ÉDITORIAL
There’s a museum in Aylmer, did you know?
It recently came to my attention that plenty of people don’t know there is a museum located where rue Principale meets the Ottawa River. These people read the Bulletin and have seen our coverage of both the grand opening of new exhibits there and other museum news. These people are also online and read about these events. Many of these people walk past the building regularly as they take their families to Parc des Cèdres or to the marina. It’s tempting to accuse these Aylmerites of not paying attention, or having little interest in culture and history, but this is not the case.
Perhaps these Aylmerites are illiterate for not having read the sign in front of the building? Oh, wait. Here is the problem – the sign.
There is no big “Museum” sign! There’s a white sign with a Symmes Inn logo on the front lawn of this heritage building. Somewhere, in small print, it says “museum”. No wonder so many residents who came to live here in the last decade don’t know what is in this building! Many who were interviewed by the Bulletin over the last week are familiar with the museum, at least in theory. They know a museum exists somewhere in Aylmer. But those interviewed at least did not connect this heritage building, the Symmes Inn, with the museum. They see a tiny museum-logo on a sign on des Allumetières Boulevard, or they read about events at the museum, all without knowing where it is in the first place.

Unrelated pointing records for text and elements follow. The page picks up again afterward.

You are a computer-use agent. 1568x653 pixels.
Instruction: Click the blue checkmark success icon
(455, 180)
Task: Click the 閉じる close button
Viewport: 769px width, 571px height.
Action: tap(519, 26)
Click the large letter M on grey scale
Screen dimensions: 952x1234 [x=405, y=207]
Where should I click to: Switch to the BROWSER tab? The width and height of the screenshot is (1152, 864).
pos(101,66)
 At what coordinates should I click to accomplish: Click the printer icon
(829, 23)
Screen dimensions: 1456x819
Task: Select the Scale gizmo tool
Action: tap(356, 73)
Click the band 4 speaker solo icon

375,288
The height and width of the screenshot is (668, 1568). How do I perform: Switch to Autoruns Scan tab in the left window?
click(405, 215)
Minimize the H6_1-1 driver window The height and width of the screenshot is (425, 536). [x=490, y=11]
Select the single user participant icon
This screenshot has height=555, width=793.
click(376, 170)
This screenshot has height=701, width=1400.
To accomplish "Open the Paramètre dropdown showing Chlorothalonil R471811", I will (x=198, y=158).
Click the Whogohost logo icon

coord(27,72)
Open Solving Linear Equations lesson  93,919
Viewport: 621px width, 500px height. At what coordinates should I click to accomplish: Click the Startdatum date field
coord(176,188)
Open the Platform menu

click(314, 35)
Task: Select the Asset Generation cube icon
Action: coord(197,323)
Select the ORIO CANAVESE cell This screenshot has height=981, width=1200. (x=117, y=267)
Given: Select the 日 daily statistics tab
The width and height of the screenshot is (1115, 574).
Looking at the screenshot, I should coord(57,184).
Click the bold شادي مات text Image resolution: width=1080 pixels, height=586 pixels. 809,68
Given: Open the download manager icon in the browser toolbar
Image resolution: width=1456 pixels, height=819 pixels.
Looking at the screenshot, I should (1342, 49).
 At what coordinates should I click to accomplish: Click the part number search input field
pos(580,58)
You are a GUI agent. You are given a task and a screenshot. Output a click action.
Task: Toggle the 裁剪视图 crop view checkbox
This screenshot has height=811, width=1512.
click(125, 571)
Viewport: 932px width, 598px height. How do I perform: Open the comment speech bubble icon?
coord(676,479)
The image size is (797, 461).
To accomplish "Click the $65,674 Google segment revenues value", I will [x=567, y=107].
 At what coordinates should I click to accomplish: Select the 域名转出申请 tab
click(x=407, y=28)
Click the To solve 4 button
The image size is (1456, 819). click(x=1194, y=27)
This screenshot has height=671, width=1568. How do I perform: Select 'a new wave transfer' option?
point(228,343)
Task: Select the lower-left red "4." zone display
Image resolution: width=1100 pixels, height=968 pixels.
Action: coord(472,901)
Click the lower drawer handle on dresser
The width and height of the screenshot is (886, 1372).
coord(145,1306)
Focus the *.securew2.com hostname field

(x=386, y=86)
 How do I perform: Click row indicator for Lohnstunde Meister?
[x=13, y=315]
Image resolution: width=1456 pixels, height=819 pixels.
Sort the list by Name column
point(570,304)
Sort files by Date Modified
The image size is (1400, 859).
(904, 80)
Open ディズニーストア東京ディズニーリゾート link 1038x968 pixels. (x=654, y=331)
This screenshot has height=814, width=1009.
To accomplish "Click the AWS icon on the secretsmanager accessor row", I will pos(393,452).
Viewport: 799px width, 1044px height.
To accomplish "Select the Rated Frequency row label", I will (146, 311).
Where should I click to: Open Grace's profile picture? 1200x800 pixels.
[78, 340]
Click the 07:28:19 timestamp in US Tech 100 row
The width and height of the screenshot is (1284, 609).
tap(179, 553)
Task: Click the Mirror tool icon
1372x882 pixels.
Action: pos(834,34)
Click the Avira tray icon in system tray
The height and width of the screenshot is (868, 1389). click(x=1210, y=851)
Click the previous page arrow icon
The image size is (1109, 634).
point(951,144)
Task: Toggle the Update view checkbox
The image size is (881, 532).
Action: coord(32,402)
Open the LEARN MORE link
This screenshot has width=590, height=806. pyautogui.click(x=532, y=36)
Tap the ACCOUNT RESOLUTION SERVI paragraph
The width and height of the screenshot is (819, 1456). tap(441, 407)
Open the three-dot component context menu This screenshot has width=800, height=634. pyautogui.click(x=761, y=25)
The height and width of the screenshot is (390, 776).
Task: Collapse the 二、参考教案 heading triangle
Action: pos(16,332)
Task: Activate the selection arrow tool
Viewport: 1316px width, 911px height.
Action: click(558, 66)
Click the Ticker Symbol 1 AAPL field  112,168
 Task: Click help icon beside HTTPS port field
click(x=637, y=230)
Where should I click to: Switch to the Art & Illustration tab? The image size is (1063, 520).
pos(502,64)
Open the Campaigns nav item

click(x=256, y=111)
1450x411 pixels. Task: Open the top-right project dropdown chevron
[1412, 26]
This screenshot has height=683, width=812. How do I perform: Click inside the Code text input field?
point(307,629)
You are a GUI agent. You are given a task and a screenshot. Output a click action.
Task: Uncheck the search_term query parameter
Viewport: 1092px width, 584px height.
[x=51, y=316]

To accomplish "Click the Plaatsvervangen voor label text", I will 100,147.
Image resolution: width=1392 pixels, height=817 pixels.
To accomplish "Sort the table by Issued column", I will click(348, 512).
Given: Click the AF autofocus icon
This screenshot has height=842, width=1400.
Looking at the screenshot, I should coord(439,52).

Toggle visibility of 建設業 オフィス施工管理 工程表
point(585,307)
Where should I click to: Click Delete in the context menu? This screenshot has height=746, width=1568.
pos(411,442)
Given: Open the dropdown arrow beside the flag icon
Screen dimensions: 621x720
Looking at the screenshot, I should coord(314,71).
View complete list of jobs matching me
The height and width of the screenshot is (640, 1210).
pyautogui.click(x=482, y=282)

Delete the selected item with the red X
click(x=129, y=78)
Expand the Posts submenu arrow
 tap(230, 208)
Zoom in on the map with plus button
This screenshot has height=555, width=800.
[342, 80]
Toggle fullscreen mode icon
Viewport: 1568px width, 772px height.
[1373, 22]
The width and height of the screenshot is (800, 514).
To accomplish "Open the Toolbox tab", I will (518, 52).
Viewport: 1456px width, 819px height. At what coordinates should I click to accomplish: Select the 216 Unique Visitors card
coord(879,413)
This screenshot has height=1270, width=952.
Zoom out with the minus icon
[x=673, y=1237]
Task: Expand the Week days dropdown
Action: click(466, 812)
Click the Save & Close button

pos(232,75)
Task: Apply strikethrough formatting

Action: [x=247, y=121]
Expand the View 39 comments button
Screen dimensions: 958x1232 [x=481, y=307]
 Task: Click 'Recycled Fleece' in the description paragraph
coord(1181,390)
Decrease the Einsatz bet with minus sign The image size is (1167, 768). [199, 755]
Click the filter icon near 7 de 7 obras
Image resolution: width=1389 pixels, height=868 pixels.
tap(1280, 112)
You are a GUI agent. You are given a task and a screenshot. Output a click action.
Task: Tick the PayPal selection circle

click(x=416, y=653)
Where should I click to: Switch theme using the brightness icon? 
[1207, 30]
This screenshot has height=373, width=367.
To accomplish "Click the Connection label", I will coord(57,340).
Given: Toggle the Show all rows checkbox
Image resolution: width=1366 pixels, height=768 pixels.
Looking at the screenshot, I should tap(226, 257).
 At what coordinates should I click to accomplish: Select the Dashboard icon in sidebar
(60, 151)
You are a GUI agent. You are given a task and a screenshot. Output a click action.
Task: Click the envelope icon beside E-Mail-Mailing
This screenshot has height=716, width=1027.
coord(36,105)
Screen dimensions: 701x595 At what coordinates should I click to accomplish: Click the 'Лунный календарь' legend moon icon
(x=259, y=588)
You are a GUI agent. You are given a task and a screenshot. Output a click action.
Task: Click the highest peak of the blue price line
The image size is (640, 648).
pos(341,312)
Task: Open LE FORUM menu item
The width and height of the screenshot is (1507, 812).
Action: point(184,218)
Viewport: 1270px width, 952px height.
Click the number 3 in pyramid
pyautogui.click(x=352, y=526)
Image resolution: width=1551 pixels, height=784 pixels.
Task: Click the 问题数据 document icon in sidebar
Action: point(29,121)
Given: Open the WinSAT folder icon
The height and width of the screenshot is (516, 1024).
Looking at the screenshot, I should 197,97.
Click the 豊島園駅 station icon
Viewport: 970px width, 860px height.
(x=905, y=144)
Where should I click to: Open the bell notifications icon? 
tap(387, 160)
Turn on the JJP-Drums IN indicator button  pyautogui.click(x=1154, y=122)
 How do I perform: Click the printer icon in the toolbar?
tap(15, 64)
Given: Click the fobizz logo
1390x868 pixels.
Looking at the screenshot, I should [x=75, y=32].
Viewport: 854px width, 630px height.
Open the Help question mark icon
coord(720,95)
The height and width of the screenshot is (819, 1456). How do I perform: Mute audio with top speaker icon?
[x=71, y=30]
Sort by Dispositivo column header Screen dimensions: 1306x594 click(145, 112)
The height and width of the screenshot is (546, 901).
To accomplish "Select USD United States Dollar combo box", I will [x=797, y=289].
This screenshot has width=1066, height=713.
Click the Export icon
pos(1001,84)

The city has just signed a new multi-year agreement with Tourism Outaouais to promote tourism attractions within Gatineau. Hello? Hello? These signs have been missing for years; will the “tourism experts” now notice? It is wonderful to promote the big flagship events and locations, but what of tourism’s bread-and-butter items -- the events and places which are open constantly and ready to welcome visitors, like the Symmes Inn museum, should those visitors ever learn where these attractions are. Local families are constantly looking for local activities.
Otherwise, we’ll have our city promoted in Montreal and Sherbrooke – the federal Museum of History and Gatineau Park – while our many other smaller attractions remain unvisited, and apparently unpopular. No one knows about them and there’s the unpopularity – unpopular with well-paid tourism officials. And certainly unpopular with city officials who find the relevant zoning codes rigid, narrow, and unimaginative.
This distressing realization perfectly illustrates how a small action can affect a big change. City code or not, that building requires a large “Museum” sign. Plus, an “Open to the public” sign. All the appeals in the world to the municipal code, which apparently justifies only the sign there now, cannot justify the reality that innumerable visitors walk and drive right past the building without knowing it is a museum. Do we expect visitors to look through the windows to see what is in the building? Is that tourism promotion?
The museum needs a sign that says museum.